I have got a question related to functional equations which is as follow:
Let $N =$ {${1,2,3,...}$}. Determine whether there exists a strictly increasing function $ f : N → N $ with the following properties:
$f(1) = 2$ and $f(f(n)) = f(n)+n$ where $(n ∈ N)$.
I tried applying the method which I apply to every question of such kind.

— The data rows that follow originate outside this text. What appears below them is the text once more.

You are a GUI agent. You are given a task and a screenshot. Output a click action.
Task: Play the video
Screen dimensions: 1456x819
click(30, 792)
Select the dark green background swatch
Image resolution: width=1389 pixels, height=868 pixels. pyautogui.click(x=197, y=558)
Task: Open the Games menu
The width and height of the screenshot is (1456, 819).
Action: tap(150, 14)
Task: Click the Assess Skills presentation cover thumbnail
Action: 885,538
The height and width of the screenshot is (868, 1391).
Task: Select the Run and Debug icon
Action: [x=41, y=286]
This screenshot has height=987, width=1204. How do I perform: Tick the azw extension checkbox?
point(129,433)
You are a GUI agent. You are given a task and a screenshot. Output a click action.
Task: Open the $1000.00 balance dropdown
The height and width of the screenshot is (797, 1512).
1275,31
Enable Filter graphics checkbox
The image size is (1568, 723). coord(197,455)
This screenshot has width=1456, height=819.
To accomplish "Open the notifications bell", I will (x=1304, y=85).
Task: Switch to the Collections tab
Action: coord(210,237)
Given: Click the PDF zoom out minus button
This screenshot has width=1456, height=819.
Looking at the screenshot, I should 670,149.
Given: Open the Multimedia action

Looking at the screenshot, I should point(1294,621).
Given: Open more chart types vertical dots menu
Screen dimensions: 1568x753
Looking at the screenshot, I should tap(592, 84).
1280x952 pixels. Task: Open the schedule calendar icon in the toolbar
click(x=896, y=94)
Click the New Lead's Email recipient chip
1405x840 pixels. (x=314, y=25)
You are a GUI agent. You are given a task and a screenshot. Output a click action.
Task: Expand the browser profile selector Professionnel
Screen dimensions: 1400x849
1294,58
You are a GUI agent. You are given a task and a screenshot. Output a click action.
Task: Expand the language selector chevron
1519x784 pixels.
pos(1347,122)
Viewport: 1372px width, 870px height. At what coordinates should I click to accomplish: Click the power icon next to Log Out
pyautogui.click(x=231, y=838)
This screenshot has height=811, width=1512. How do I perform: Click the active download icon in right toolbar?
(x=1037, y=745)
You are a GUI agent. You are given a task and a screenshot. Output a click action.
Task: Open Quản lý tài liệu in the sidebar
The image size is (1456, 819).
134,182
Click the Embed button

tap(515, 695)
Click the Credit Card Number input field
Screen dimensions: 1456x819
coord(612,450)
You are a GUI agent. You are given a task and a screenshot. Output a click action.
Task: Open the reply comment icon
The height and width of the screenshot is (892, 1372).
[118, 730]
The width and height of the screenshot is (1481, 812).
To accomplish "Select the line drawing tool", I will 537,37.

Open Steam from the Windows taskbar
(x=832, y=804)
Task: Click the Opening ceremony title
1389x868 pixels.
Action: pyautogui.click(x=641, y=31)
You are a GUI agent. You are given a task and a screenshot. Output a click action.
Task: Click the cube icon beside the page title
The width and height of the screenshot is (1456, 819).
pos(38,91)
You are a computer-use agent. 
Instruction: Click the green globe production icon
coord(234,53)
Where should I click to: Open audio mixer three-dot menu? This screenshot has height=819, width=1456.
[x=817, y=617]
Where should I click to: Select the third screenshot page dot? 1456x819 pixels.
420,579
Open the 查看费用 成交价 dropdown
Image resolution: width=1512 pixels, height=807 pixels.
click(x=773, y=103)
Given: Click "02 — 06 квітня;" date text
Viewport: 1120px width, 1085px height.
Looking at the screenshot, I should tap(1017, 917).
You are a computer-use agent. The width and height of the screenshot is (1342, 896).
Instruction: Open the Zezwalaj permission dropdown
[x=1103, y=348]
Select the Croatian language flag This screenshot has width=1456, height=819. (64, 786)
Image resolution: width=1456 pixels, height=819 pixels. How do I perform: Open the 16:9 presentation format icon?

Put $n=1$ and then $f(f(1)) = f(1)+1\implies f(2)=3$
Put $n=2$ and then $f(f(2)) = f(2)+2\implies f(3)=5$
Now, if I put $n=3$ I will get $f(f(3)) = f(3)+3\implies f(5)=8$.
There are two problems now.
$1.$ I don't see any pattern.
$2.$ If I continue this way. I will miss $n=4,6,7......$
What to do now. Please help, any suggestion is heartily welcome.
Edit: This is IMO1993 Contest Problem 5 (2nd problem on 2nd day).
Notice that for $\displaystyle\alpha = \frac{1+\sqrt{5}}{2}$, $\displaystyle\alpha^{2}n=\alpha n+n$ for all $n \in \mathbb N$. We shall show that $\displaystyle f(n)= \lfloor(\alpha n+\frac{1}{2})\rfloor$ satisfies the requirements.
Observe that $f$ is strictly increasing and $f(1)=2$. By the definition of $f$, $|f(n)-\alpha n| \leq \frac{1}{2}$ and $f(f(n))-f(n)-n$ is an integer. On the other hand, $$|f(f(n))-f(n)-n| =|f(f(n)) -f(n)-\alpha^{2}n +\alpha n|$$ $$=|f(f(n))-\alpha f(n) +\alpha f(n) -\alpha^{2}n -f(n) +\alpha n|$$ $$=|(\alpha -1)(f(n)-\alpha n) +(f(f(n))-\alpha f(n))|$$ $$\leq (\alpha -1)|f(n)-\alpha n| + |f(f(n))-\alpha f(n)|$$ $$\leq \frac{1}{2}(\alpha -1) + \frac{1}{2} = \frac{1}{2}\alpha <1$$ which implies that $$f(f(n))-f(n)-n=0.$$ Hope it helps.